The U.S. Fish and Wildlife Service on October 5, 2011, designated the Ozark hellbender as endangered under the federal Endangered Species Act (ESA) and also finalized its decision to list the Ozark and eastern hellbender in Appendix III of the Convention on International Trade in Endangered Species of Wild Fauna and Flora.
“The Ozark hellbender faces extinction without the protection afforded by the Endangered Species Act,” said Tom Melius, the Service’s Midwest regional director. “Listing provides tools and an infrastructure within which partners can pool resources and expertise to help save this species.”
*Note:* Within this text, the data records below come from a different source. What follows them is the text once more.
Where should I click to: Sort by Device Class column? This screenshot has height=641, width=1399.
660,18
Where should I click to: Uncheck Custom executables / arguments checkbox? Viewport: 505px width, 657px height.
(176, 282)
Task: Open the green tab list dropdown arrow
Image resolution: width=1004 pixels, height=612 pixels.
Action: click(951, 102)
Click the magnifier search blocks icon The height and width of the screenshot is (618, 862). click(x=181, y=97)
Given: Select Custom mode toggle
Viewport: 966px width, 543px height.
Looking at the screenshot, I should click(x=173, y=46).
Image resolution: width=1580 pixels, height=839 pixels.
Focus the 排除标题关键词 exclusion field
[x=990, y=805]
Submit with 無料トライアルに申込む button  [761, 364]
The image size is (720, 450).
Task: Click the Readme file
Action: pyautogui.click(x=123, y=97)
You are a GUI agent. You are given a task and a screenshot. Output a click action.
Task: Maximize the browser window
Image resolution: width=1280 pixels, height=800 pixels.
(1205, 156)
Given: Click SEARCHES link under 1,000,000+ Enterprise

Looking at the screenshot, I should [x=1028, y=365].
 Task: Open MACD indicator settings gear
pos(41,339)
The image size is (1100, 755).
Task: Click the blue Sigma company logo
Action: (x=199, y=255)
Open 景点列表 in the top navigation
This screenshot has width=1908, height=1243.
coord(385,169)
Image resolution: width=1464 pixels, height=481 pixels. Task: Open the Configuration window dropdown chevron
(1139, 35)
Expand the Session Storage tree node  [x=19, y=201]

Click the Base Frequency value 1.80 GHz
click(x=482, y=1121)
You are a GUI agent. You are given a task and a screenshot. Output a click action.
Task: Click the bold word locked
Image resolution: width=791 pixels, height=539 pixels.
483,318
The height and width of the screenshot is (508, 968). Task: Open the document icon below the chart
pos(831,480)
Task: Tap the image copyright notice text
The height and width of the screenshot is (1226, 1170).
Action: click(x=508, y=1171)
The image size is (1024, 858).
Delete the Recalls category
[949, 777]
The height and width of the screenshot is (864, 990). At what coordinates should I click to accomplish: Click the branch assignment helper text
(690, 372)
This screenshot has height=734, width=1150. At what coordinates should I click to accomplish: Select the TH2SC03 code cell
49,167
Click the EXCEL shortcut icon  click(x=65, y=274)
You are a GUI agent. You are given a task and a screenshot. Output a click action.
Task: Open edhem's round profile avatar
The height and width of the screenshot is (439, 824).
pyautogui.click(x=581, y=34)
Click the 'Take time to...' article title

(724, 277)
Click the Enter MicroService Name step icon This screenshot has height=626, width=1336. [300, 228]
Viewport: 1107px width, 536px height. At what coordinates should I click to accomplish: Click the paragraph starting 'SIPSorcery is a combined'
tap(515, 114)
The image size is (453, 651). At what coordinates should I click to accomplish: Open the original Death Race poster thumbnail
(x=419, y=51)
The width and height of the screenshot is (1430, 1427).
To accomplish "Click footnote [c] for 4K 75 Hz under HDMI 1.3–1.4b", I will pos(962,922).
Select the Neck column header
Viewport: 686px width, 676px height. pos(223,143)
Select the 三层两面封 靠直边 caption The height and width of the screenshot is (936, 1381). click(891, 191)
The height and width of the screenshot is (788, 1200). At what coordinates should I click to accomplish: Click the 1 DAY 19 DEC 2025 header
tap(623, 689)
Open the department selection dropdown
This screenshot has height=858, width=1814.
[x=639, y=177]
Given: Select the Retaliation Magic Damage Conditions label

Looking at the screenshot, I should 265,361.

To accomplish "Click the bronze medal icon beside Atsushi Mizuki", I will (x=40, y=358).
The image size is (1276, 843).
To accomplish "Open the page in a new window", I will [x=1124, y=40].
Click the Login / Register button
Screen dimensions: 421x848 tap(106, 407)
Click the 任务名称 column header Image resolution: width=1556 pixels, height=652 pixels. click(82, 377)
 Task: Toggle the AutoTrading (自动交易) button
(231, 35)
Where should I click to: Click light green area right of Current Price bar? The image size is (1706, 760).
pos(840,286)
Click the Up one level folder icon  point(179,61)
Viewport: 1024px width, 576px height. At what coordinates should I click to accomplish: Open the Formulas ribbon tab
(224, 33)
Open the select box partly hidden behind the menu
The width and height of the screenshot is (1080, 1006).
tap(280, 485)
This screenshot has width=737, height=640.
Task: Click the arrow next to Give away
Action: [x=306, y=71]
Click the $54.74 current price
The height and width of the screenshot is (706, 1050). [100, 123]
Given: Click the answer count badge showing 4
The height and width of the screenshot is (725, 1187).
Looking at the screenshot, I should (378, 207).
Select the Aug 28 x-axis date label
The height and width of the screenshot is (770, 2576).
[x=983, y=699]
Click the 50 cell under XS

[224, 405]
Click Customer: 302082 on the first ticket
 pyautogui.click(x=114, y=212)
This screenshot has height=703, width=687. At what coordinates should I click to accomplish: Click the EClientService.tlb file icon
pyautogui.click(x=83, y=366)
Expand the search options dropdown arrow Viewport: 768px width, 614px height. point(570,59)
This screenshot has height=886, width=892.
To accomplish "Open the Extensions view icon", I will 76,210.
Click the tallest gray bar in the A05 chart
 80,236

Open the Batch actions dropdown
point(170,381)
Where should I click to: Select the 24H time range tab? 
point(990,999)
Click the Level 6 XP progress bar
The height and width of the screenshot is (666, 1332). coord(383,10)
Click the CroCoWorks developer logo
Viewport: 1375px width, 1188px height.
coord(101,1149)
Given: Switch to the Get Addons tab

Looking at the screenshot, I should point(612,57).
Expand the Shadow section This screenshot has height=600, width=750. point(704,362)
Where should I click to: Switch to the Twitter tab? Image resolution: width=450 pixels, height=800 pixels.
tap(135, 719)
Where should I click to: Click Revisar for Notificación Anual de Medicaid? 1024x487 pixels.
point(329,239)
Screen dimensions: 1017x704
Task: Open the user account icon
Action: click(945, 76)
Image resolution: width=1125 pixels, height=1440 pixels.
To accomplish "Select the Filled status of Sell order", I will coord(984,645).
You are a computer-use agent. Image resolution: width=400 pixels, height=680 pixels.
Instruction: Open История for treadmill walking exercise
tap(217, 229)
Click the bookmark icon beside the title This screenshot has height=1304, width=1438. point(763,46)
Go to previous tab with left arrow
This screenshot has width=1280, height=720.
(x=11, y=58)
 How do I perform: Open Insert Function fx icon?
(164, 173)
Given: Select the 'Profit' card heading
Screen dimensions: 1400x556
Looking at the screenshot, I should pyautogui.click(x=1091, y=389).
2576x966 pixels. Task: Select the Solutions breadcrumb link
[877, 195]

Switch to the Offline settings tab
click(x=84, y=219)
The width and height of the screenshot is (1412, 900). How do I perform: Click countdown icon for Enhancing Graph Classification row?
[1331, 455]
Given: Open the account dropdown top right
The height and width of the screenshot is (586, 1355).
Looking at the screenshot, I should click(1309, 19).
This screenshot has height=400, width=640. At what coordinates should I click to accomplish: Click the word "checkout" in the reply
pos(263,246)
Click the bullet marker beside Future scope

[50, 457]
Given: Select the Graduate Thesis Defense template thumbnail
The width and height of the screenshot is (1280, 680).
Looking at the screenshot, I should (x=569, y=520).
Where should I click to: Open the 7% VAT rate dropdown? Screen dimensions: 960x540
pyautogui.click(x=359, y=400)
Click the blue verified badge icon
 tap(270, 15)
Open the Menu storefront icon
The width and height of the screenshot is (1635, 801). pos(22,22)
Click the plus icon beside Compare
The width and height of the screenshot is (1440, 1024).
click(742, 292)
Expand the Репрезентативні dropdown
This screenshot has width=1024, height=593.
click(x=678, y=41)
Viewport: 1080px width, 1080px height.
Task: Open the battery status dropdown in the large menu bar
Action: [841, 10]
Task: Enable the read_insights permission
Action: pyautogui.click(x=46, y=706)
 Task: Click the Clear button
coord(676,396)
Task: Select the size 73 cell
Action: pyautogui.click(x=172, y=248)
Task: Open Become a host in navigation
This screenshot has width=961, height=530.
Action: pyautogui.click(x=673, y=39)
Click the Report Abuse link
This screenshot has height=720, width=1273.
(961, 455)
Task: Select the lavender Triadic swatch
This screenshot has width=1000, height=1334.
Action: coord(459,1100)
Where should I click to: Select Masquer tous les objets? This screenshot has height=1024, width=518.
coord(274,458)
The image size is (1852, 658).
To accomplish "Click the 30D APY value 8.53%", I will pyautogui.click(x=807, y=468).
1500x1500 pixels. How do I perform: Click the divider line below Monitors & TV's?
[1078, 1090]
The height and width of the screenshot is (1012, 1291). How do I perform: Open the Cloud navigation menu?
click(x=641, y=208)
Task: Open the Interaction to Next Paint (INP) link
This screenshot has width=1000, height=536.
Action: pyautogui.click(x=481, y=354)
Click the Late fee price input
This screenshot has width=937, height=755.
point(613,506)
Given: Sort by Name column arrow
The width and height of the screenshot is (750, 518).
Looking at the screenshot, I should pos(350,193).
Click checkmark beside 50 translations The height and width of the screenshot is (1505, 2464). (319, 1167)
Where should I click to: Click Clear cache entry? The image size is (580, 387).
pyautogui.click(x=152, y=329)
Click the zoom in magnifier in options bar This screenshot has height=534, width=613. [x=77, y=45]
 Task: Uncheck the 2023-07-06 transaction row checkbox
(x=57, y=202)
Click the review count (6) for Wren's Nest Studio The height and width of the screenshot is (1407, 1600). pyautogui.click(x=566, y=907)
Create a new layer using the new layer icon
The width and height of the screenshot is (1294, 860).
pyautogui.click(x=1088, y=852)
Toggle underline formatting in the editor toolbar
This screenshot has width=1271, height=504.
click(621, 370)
Under the ESA, an endangered species is any species which is in danger of extinction throughout all or a significant portion of its range. The Ozark hellbender, which grows to lengths up to 2 feet, inhabits the White River system in southern Missouri and northern Arkansas. Ozark hellbender populations have declined an estimated 75 percent since the 1980s, with only about 590 individuals remaining in the wild. It is believed numbers have dropped because of degraded water quality, habitat loss resulting from impoundments, ore and gravel mining, sedimentation and collection for the pet trade.
Also threatening the Ozark hellbender is a fungal disease, chytridiomycosis (chytrid), and severe physical abnormalities (e.g., lesions, digit and appendage loss, epidermal sloughing) which most Ozark hellbenders exhibit.
In addition, the average age of Ozark hellbender populations is increasing and few young are being found, indicating problems with reproduction or juvenile survival. This, and the multiple threats from disease and habitat degradation, could lead to extinction of the Ozark hellbender within 20 years.
The Endangered Species Act makes it illegal to kill, harm or otherwise "take" a listed species. The ESA also requires all federal agencies to ensure actions they authorize, fund, or undertake do not jeopardize the existence of listed species, and directs the service to work with federal agencies and other partners to develop and carry out recovery efforts for those species. Listing also focuses attention on the needs of the species, encouraging conservation efforts by other agencies (federal, state and local), conservation groups, and other organizations and individuals.
Some fishermen are afraid to touch hellbenders because of their toxic skin secretions. However, considering the new designation, fishermen who inadvertently catch hellbenders should remove their hooks and release them.